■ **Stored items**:
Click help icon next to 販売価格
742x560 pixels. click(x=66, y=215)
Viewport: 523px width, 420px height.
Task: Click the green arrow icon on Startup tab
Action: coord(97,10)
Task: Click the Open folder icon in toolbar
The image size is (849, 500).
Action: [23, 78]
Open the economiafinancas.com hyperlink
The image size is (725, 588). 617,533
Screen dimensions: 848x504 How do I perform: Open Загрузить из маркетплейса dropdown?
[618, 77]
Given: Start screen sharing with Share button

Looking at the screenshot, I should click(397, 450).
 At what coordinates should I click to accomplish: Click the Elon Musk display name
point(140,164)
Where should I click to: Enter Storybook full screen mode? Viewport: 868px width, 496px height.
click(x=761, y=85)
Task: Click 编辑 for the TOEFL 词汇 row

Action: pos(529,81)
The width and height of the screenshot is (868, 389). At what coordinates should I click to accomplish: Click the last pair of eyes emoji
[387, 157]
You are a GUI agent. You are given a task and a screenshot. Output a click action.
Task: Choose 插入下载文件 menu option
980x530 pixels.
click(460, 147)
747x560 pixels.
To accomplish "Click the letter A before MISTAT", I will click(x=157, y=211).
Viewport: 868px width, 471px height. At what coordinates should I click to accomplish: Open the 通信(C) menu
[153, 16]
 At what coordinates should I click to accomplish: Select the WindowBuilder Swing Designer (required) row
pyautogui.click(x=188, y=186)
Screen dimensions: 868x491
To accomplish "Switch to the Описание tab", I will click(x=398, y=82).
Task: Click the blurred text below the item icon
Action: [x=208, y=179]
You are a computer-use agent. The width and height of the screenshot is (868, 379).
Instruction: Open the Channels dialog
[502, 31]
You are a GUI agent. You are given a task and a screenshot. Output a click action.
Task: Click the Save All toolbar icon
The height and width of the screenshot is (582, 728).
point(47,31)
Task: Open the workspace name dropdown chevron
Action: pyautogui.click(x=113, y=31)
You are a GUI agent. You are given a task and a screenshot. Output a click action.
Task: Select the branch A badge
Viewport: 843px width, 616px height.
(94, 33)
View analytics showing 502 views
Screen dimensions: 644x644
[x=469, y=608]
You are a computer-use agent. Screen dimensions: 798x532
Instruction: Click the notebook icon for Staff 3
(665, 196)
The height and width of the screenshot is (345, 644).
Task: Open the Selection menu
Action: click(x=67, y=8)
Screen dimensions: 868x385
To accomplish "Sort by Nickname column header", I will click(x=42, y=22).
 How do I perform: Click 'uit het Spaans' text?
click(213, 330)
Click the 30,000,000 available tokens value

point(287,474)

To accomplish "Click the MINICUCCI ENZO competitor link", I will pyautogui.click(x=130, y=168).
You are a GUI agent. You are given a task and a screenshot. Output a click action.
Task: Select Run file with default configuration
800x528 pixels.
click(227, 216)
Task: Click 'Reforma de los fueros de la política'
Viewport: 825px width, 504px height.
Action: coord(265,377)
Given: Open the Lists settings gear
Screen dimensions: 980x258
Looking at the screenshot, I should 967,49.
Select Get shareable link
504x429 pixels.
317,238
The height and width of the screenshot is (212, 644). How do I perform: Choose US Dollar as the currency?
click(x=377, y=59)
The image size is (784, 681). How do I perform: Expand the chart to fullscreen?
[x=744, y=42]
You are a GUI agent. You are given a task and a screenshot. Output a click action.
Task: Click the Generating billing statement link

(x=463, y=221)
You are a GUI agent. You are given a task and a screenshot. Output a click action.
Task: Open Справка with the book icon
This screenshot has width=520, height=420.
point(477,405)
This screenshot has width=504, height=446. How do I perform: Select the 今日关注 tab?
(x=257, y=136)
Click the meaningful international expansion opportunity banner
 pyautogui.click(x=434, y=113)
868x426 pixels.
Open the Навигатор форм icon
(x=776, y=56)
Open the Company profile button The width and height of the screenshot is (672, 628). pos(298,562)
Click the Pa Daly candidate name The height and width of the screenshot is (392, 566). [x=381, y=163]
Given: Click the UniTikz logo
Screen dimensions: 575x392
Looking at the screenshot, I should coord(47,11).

■ **Your instructions**: Task for the records above: copy every line in which the word "toolbar" occurs.

■ **Solution for this exercise**:
Task: Click the Open folder icon in toolbar
Task: Click the Save All toolbar icon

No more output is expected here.